Oggi però si fa largo l’idea – non estranea all’argomentare delle giudici di Trento – che nascere in un “progetto di genitorialità”, comprendente un pacchetto di surrogacy services, quasi quasi è meglio che nascere (anche per caso, come può accadere) in un rapporto spontaneo, non regolato punto per punto, come spesso e anzi solitamente è l’amore, e di sicuro è la vita. Perché è meglio? Solo nella prima ipotesi sei certo che i tuoi genitori sono benestanti e non costerai al welfare, con beneficio per le casse statali. Conviene a tutti, chi non lo vede? Basta con questa libertà di mettere al mondo figli, che poi, chi li paga?

La surrogazione di maternità si intona malinconicamente a un clima dei tempi, che ci vuole fattore statistico di un mondo sociale ridotto a fatto contabile.

Escludo però che le giudici di Trento siano state mosse da idee di questo genere (che pur spiegano, ne sono certa, il favore planetario che la surrogazione gode nel pianeta del neo-liberismo), come escludo che motivazioni di questa natura abbiano alimentato i redattori e le redattrici delle decisioni che, per una via argomentativa o per un’altra, hanno riconosciuto legami sorti da surrogazione di maternità. Confesso di pensare spesso, dentro di me, che ciò che spinge i giudici a riconoscere come famiglia anche quella nata da surrogazione è alla fin fine quello stesso bene che la surrogazione aggredisce, ossia il materno, posto che è proprio la relazione materna la primissima, sebbene non la sola, in cui impariamo le cose impalpabili che ci rendono capaci di capire gli altri, e consci dell’importanza della cura, dell’amore e dell’affetto. Certamente agisce però una profonda istanza di equità, trasmessa dai principi del diritto: nessuno risponde di una responsabilità che non è sua, e dunque è evidente che non devono essere i figli a pagare per il modo in cui altri ha deciso di farli venire al mondo.

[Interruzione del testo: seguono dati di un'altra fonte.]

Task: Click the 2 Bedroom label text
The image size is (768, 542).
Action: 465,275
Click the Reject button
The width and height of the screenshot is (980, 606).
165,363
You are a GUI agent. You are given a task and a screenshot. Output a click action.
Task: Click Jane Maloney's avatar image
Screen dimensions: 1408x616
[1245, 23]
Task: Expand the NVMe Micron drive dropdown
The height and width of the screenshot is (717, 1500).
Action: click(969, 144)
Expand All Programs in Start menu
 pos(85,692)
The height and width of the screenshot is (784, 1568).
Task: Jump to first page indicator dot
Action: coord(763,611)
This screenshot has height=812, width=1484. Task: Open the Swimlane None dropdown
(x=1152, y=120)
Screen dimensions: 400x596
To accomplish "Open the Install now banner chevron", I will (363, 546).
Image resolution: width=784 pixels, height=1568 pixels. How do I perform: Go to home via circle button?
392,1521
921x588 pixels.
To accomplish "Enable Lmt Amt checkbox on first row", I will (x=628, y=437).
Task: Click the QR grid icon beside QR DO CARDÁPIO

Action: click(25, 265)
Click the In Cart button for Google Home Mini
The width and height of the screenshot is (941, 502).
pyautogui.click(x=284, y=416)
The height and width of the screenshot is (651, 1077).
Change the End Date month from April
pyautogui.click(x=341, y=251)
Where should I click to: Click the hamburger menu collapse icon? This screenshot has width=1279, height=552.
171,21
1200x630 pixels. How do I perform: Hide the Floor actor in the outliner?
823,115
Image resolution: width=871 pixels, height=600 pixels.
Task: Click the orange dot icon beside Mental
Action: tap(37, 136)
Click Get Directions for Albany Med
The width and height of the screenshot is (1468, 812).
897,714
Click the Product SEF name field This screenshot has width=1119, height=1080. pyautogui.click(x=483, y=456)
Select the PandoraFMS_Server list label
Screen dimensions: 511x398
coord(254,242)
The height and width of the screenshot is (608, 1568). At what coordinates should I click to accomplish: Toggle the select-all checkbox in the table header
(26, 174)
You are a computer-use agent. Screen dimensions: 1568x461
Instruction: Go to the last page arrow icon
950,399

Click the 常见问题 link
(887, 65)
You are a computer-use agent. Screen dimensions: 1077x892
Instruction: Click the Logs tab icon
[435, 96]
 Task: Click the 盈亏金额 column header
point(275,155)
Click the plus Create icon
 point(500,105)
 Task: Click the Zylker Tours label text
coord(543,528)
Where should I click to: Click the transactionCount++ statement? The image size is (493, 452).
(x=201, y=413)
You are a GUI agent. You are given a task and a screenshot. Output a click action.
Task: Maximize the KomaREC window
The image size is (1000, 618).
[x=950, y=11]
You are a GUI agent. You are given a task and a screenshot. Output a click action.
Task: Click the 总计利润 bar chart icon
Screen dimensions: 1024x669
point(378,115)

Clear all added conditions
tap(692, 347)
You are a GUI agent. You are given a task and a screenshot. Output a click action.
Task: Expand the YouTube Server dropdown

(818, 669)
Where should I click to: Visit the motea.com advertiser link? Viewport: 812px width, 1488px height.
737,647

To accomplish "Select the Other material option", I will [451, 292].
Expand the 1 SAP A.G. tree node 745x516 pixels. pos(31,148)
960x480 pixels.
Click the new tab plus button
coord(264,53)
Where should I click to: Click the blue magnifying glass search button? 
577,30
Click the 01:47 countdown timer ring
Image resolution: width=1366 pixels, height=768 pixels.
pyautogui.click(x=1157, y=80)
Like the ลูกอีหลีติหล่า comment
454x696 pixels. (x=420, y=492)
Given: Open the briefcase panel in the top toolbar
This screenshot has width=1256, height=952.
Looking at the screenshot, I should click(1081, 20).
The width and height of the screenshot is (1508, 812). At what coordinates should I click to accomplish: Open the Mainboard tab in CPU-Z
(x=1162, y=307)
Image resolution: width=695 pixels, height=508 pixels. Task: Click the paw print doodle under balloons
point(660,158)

Spesso però, sulla spinta iniziale dell’equità fa premio nelle decisioni giudiziarie l’ansia di fissare nuove regole generali, e di tracciare un ordine geometrico; così accade nell’ordinanza trentina, dal cui fraseggio, almeno per come io lo percepisco, traspare la catena logica: se si possono avere bambini con la surrogazione, sia eliminato il divieto, che ostacola il pieno dispiegamento del diritto alla genitorialità.

Questa conseguenza, però, non discende affatto dalla premessa. Lo dimostra la Corte di Strasburgo, che non teme di attingere pienamente all’equità e si limita a ragionare così: il fatto che in un paese sia vietata la surrogazione non impedisce il riconoscimento dello status di figlio dei committenti, e dei loro partner, ai bambini che, nati all’estero con la surrogazione, abbiano documenti di stato civile conformi alla legge del luogo in cui sono nati e si trovino in relazioni di tipo familiare che soddisfano il loro miglior bene.

I diritti dei bambini non sono ostacolati dal divieto di surrogazione e da essi non nasce il diritto di alcuno di acquistare una madre surrogata, perché sono cose diverse, ciascuna col suo valore e il suo disvalore.

Sentenze che facessero propria questa impostazione prudente io le accoglierei volentieri, come altrettanti inviti a esplorare le risorse di una logica della compossibilità, senza la quale – è bene rifletterci – di aprirci alle differenze parliamo del tutto invano.